Compared to stable farming, the milk from cows on pasture has a significantly higher level of mono- and poly-saturated fatty acids. This particularly affects the content of omega-3 fatty acids and conjugated linoleic acids (CLAs). This is because green fodder contains significantly higher amounts of these fatty acids than grains, grains and other concentrated feed that are fed, especially in German dairy farms.

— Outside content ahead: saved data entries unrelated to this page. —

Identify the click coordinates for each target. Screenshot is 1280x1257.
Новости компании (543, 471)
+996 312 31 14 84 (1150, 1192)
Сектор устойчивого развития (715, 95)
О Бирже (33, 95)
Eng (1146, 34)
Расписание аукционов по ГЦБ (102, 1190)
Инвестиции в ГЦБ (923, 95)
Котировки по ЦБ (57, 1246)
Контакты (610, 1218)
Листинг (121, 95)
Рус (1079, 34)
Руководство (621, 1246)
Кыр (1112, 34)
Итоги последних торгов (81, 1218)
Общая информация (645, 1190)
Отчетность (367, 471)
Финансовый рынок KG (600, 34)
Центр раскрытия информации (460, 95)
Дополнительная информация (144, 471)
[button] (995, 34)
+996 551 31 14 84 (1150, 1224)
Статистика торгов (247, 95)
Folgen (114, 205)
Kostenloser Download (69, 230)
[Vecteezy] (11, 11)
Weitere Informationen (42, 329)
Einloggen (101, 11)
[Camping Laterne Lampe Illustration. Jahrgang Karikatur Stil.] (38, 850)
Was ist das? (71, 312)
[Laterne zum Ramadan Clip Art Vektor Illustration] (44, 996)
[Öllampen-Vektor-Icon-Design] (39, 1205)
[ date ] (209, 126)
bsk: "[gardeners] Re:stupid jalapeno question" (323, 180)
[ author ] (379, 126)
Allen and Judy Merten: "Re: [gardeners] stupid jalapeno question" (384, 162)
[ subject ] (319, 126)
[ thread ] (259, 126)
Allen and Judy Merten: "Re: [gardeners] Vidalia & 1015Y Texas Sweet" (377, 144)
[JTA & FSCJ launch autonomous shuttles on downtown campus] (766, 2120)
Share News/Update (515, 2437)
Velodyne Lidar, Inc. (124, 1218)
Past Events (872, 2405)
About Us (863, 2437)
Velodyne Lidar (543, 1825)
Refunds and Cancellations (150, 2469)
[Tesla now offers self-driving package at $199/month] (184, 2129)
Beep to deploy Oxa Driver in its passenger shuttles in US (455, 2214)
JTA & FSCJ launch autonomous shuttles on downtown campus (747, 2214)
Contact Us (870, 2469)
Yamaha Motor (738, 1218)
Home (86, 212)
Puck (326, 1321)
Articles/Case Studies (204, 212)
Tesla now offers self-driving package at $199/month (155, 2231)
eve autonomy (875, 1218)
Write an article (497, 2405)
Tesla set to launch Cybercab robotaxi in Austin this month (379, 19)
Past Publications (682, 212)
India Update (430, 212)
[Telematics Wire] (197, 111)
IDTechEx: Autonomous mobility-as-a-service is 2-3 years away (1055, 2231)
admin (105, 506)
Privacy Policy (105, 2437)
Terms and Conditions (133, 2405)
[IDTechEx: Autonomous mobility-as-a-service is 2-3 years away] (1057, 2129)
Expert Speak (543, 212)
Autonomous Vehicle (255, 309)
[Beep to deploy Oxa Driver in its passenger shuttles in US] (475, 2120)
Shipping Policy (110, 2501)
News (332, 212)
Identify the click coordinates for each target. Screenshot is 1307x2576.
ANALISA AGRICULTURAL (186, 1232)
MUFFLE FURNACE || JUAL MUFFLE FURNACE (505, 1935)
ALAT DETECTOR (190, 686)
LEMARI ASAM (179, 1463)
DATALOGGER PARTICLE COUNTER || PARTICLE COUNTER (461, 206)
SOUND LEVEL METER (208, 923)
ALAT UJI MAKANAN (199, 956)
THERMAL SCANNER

At Protero we rely on grass-fed milk from Ireland. The full pasture system prevails here, in which the cows live on green pasture almost all year round. Hardly anywhere else do the mild climate and lots of rain create such perfect conditions for the grass. In addition, 80 percent of the agricultural land there is pastureland. While in Germany they often rely on concentrated feed, Irish farmers rely on pasture grass and hay as cheap and natural feed. And that can be proven!
We have subjected our products to an independent laboratory analysis. Conventional milk has an Omega 3 content of 0.5-1.2g per 100g of fat. For organic milk this value is 1-2g and for our kefir and pasture whey it is a whopping 2.2-6.6g as can be seen in the following laboratory analyses.
We had an analysis done on a batch from the summer season and a batch from the winter season. You can see that even in the winter season the value is at least as high as the maximum values for organic milk. Most of the year the cows graze on the pasture for our milk. During this time, the levels of conjugated fatty acids and Omega 3 reach many times those of organic milk.